> WHAT TO DO
Once the line containing "Task: Click the vertical scrollbar handle" is found, copy that line and all remaining lines of the records exactly, including the last one, and add nothing.

━━━

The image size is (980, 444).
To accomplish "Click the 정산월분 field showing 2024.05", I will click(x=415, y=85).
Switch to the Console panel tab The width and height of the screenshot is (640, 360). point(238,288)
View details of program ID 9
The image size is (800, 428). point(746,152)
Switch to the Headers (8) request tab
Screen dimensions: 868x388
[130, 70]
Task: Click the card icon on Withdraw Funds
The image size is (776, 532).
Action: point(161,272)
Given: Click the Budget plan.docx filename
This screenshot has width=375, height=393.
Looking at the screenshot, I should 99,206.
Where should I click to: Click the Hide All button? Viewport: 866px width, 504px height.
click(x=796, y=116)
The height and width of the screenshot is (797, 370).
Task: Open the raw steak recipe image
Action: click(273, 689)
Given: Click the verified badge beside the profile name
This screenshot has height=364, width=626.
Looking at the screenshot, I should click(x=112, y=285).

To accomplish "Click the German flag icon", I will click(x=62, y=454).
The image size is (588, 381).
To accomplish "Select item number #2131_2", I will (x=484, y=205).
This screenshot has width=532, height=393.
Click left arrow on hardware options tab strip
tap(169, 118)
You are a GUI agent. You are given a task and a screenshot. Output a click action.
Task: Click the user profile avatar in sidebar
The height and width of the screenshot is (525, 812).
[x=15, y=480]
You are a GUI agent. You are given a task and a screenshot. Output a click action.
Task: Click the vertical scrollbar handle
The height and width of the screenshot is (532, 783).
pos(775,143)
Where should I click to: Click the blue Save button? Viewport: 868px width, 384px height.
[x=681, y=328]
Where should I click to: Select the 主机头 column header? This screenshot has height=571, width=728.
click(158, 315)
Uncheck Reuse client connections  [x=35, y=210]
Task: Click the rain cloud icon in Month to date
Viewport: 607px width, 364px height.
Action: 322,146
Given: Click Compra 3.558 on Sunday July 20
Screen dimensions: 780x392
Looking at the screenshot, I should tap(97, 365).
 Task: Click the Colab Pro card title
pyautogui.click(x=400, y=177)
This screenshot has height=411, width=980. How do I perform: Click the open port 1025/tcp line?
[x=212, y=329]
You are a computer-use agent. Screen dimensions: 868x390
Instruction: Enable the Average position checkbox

━━━

> RESPONSE FOR THIS EXERCISE
Task: Click the vertical scrollbar handle
The height and width of the screenshot is (532, 783).
pos(775,143)
Where should I click to: Click the blue Save button? Viewport: 868px width, 384px height.
[x=681, y=328]
Where should I click to: Select the 主机头 column header? This screenshot has height=571, width=728.
click(158, 315)
Uncheck Reuse client connections  [x=35, y=210]
Task: Click the rain cloud icon in Month to date
Viewport: 607px width, 364px height.
Action: 322,146
Given: Click Compra 3.558 on Sunday July 20
Screen dimensions: 780x392
Looking at the screenshot, I should tap(97, 365).
 Task: Click the Colab Pro card title
pyautogui.click(x=400, y=177)
This screenshot has height=411, width=980. How do I perform: Click the open port 1025/tcp line?
[x=212, y=329]
You are a computer-use agent. Screen dimensions: 868x390
Instruction: Enable the Average position checkbox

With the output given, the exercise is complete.